| TRY IT |
The listing below is to be written out word for word, minus its images.

| GIVEN RECORDS |
* * *

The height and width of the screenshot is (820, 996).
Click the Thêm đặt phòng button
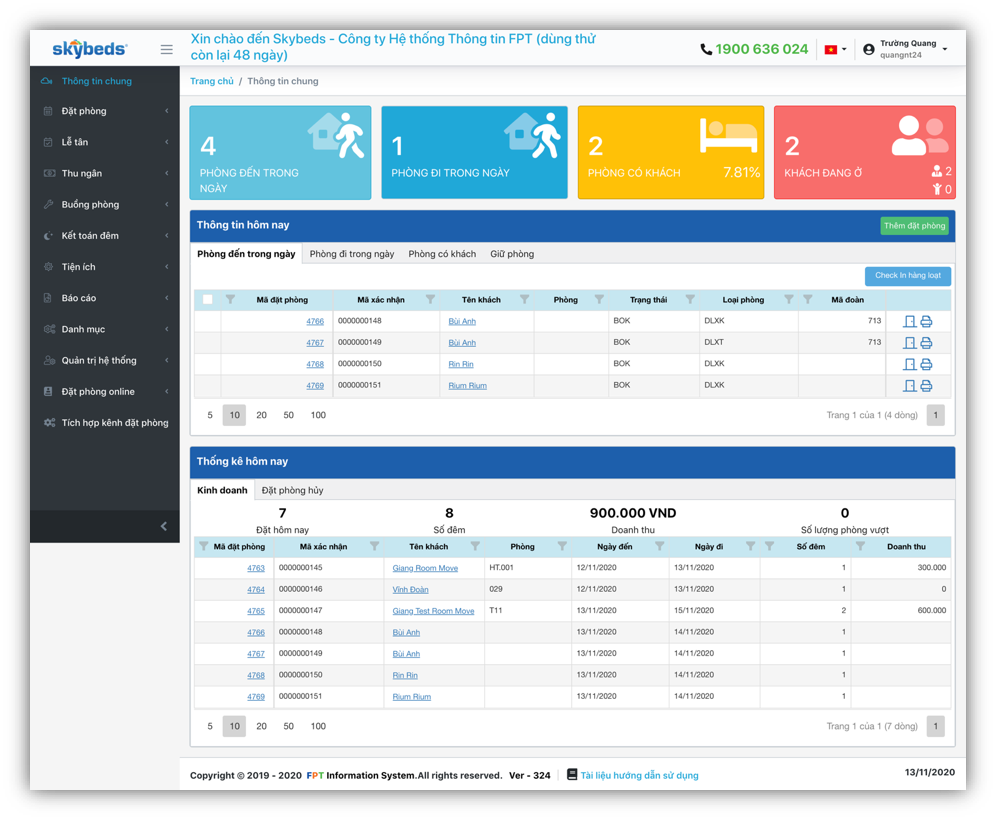pos(914,226)
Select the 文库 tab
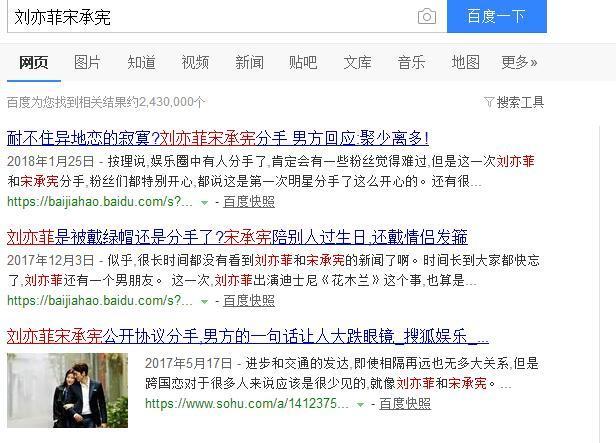This screenshot has height=443, width=616. [x=358, y=62]
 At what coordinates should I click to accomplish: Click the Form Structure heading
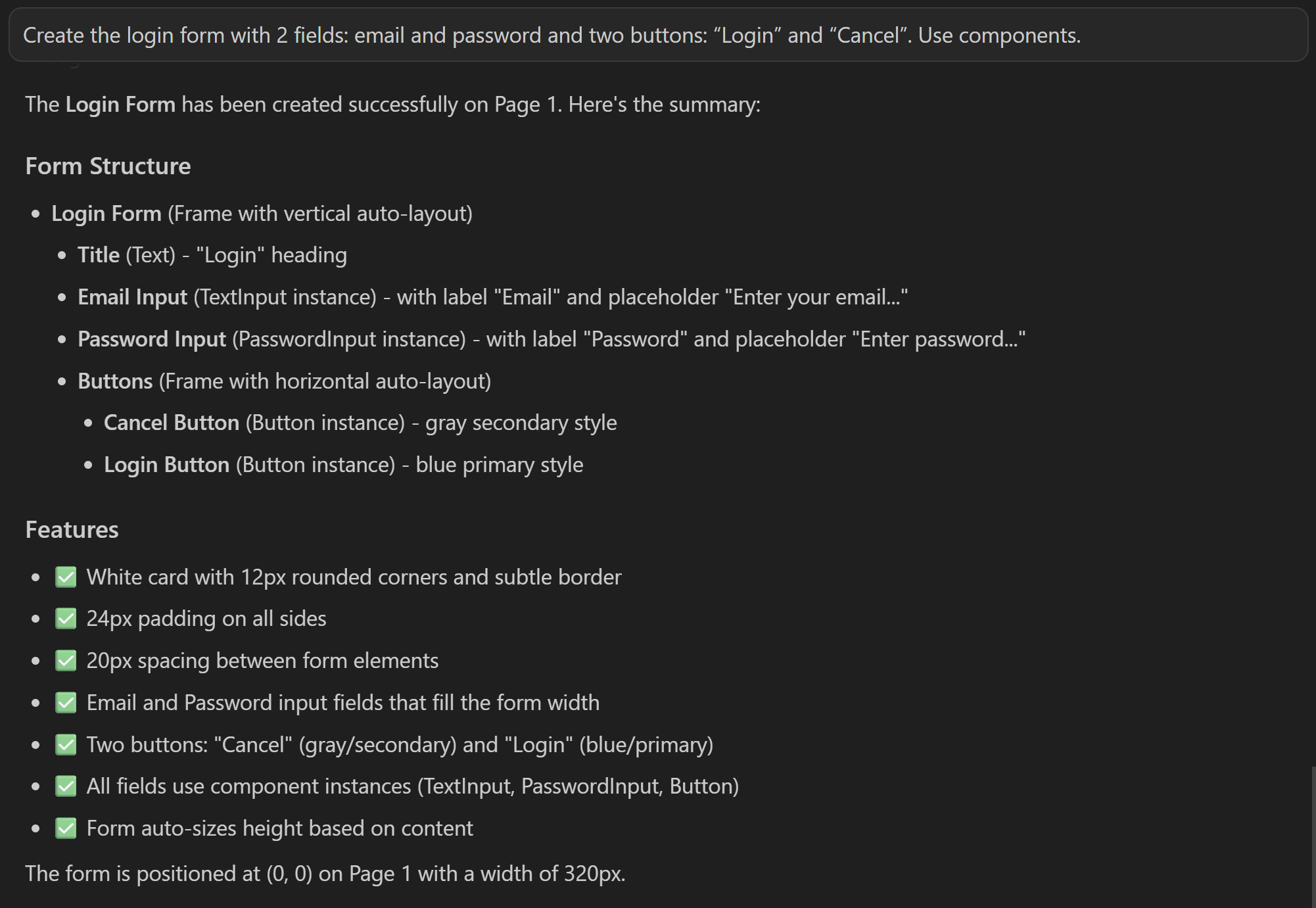click(108, 166)
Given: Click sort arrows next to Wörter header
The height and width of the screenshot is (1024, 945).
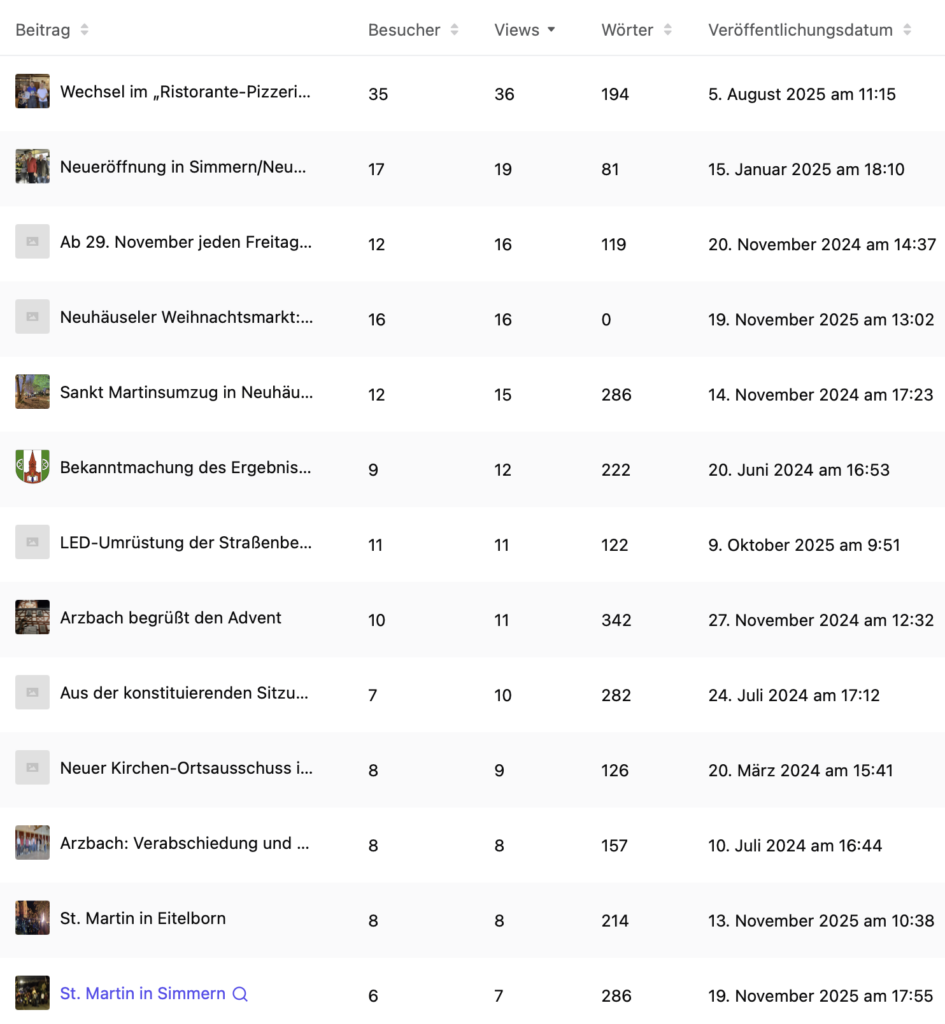Looking at the screenshot, I should 667,30.
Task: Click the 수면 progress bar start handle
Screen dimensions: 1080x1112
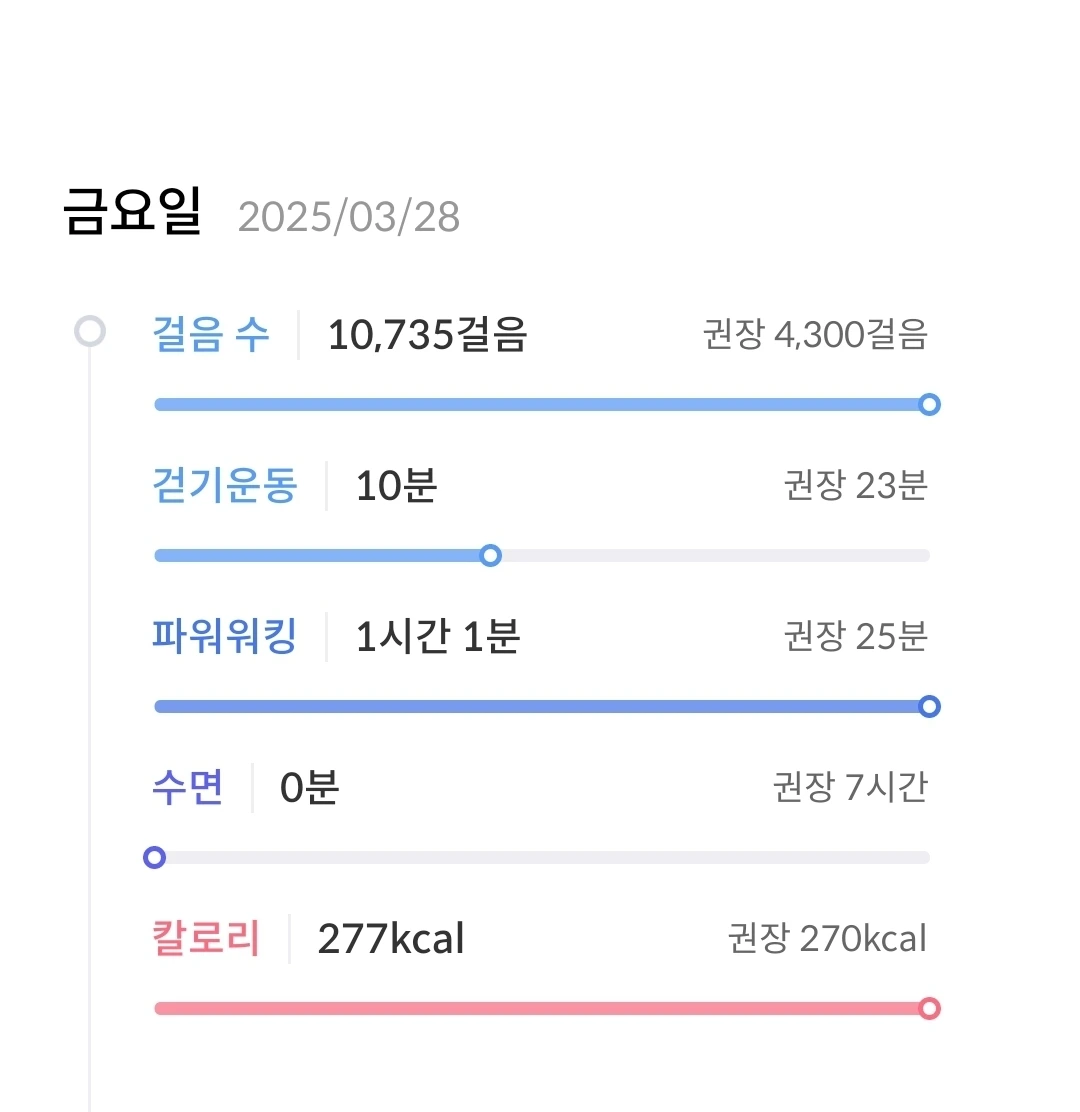Action: click(154, 857)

* * *

| RESULT OF THE EXERCISE |
The height and width of the screenshot is (820, 996).
Click the Thêm đặt phòng button
pos(914,226)
Select the 文库 tab
This screenshot has height=443, width=616. [x=358, y=62]
 At what coordinates should I click to accomplish: Click the Form Structure heading
click(108, 166)
Given: Click sort arrows next to Wörter header
The height and width of the screenshot is (1024, 945).
Looking at the screenshot, I should 667,30.
Task: Click the 수면 progress bar start handle
Screen dimensions: 1080x1112
Action: click(154, 857)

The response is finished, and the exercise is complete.